++++ PROVIDED RECORDS

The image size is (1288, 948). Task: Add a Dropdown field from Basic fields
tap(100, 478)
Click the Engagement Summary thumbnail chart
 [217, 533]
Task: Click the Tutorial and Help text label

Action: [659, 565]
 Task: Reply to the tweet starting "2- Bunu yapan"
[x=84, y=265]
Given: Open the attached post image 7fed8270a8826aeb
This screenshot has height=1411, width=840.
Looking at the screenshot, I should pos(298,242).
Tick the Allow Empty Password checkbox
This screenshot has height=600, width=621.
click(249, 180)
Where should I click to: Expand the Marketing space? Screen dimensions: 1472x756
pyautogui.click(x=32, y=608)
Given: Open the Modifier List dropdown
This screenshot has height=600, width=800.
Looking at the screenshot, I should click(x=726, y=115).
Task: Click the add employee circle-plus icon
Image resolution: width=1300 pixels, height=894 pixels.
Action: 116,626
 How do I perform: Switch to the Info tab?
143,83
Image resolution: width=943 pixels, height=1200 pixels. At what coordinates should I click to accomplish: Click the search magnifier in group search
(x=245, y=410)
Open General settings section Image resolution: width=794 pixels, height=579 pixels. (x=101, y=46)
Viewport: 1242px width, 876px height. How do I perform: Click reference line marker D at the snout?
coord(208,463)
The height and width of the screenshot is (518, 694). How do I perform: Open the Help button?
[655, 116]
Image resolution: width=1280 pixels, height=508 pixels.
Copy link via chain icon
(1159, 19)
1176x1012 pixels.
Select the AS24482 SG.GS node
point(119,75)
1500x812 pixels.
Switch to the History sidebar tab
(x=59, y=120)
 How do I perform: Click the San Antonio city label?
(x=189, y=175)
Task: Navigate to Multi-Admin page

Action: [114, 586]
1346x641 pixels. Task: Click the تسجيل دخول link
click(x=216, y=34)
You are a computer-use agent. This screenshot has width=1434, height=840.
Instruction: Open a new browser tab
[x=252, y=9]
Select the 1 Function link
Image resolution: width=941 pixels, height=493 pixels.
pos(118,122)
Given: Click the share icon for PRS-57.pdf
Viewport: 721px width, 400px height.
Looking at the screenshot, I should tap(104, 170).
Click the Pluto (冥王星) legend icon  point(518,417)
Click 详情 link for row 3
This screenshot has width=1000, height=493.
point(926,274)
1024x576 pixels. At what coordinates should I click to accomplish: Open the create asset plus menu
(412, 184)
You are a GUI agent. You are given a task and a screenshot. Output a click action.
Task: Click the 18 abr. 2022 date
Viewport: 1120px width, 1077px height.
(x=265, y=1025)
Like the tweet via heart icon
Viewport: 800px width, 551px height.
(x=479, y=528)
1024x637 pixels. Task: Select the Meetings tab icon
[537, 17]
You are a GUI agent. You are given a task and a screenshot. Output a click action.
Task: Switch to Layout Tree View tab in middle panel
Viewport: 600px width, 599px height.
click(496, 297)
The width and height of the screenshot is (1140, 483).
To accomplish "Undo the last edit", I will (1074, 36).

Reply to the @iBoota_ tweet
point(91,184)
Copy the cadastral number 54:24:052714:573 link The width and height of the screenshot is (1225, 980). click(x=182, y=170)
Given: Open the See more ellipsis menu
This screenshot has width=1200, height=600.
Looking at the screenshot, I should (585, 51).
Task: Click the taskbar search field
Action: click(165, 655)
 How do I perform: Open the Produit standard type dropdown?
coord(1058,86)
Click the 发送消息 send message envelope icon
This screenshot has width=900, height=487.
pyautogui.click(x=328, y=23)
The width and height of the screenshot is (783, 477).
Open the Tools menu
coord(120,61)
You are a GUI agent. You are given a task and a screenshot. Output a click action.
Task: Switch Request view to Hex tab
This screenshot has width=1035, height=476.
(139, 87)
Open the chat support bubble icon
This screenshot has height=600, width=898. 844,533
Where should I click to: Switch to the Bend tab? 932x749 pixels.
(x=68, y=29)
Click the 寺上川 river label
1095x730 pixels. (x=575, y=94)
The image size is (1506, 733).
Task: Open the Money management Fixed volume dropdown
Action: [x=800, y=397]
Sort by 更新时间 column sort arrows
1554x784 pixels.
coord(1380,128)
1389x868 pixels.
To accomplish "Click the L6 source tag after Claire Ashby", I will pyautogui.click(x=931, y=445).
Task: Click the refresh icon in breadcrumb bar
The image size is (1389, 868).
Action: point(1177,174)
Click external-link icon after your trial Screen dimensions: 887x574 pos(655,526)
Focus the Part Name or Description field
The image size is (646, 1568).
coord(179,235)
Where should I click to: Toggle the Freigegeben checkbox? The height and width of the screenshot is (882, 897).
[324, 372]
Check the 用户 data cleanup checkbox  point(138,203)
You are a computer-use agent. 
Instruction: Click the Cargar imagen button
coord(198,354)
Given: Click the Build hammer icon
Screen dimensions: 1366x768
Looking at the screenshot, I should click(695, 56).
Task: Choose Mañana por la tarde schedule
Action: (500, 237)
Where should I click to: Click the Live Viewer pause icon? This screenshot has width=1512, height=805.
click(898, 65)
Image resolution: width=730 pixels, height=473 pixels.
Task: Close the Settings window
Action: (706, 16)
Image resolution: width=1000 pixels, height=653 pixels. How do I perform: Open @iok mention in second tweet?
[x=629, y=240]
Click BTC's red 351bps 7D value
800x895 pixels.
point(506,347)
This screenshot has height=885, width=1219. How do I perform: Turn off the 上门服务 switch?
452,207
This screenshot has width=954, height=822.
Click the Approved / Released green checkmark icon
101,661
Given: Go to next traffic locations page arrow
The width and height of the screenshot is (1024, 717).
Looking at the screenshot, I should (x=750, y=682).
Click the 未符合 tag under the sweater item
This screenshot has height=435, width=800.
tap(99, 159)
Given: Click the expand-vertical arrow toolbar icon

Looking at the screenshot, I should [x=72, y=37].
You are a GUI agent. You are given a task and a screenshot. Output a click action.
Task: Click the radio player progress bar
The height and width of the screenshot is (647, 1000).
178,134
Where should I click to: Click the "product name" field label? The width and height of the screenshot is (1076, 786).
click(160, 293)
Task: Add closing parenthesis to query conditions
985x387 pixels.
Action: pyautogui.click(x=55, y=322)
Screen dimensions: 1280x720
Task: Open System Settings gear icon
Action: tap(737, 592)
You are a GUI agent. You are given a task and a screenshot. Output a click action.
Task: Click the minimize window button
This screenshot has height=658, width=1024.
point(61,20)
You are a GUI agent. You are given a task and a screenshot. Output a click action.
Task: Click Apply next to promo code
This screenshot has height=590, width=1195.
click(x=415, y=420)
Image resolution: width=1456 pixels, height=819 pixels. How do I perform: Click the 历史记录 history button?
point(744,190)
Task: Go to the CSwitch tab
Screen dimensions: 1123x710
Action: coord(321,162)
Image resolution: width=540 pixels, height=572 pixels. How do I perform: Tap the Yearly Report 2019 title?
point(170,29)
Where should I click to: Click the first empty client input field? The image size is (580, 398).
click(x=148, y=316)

++++++++

▶ [EXERCISE OBJECTIVE]: The lines in the listing that include the word "after" are to be counted; give only that number.

▶ [ANSWER TO THE EXERCISE]: 2